_SELECTED TEXT_

====================

## A note on equilibrium constants for 1st and 2nd order reactions

For a reaction between an electron acceptor A+ and an electron donor D, the ratio of oxidized to reduced forms of the complex will depend on the order of the reaction. If A and D are within a single protein, or form a complex, such that electron transfer is by a 1st order process, then:

A+.D <=> A.D+

Keq = [A.D+ ]/ [A+.D]

For reaction between a redox pair in the complex, we expect the ratio for [A.D+ ] to [A+.D] to be equal to Keq (ie. both the A/A+ and D+/D ratios are equal to Keq)

For a collisional reaction, in which any A can reaction with any D through diffusion, the reaction is written:

A+ + D <=> A + D+

Keq = [A].[D+ ]/ [A+].[D]

In this case, the value of the equilibrium constant is given by the product of the ratios of A/A+ and D+/D (this reflects the entropic contribution of distribution of the states throughout the system). The consequence is that for a given value of Keq, the ratios of A/A+ and D+/D are less than in the 1st order case (by approximately a square root function), and in the "magic square" representation, the curves for the 1st order process are "nearer the corner" than for the 2nd order process.

====================

_PROBLEM REQUIREMENTS_
Duplicate the stretch of the note on equilibrium constants from "For reaction between" through "equal to Keq)", keeping every word and symbol unchanged.

_LISTED ENTRIES_

====================

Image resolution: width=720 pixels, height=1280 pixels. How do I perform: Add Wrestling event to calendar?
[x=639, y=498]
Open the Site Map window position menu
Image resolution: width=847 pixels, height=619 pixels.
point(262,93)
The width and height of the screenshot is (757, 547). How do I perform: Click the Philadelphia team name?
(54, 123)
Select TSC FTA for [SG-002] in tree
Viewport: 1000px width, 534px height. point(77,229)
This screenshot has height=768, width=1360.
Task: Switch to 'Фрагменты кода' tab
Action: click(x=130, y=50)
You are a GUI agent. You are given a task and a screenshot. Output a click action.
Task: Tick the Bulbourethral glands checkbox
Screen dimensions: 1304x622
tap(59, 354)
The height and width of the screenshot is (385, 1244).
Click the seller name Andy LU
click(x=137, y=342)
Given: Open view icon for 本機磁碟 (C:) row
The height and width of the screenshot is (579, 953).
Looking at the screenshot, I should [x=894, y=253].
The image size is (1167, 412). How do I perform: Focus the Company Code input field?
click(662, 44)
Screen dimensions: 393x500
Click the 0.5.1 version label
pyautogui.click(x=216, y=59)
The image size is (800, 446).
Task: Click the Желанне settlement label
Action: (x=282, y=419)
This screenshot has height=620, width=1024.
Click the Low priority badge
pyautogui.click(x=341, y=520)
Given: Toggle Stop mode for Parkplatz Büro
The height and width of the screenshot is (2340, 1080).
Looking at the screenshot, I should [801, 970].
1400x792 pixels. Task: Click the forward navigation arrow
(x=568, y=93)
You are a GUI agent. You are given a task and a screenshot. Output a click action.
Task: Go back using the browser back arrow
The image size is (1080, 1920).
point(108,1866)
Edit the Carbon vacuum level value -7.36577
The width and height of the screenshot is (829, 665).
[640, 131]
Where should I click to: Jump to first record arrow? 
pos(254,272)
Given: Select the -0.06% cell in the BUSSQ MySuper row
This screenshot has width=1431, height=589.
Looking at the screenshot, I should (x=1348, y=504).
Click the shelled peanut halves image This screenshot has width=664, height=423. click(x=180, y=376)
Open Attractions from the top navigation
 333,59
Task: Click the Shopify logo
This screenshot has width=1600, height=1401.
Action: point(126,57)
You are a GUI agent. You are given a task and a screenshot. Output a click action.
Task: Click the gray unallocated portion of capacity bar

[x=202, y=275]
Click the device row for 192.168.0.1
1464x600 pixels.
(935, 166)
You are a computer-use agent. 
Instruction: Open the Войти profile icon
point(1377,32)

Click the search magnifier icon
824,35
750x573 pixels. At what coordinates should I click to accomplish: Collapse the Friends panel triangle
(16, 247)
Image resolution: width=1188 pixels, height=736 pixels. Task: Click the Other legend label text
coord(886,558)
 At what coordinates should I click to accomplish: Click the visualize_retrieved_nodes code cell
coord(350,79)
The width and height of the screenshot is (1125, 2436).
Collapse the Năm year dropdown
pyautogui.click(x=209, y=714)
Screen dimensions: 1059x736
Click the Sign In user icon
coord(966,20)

====================

_EXERCISE RESPONSE_
For reaction between a redox pair in the complex, we expect the ratio for [A.D+ ] to [A+.D] to be equal to Keq (ie. both the A/A+ and D+/D ratios are equal to Keq)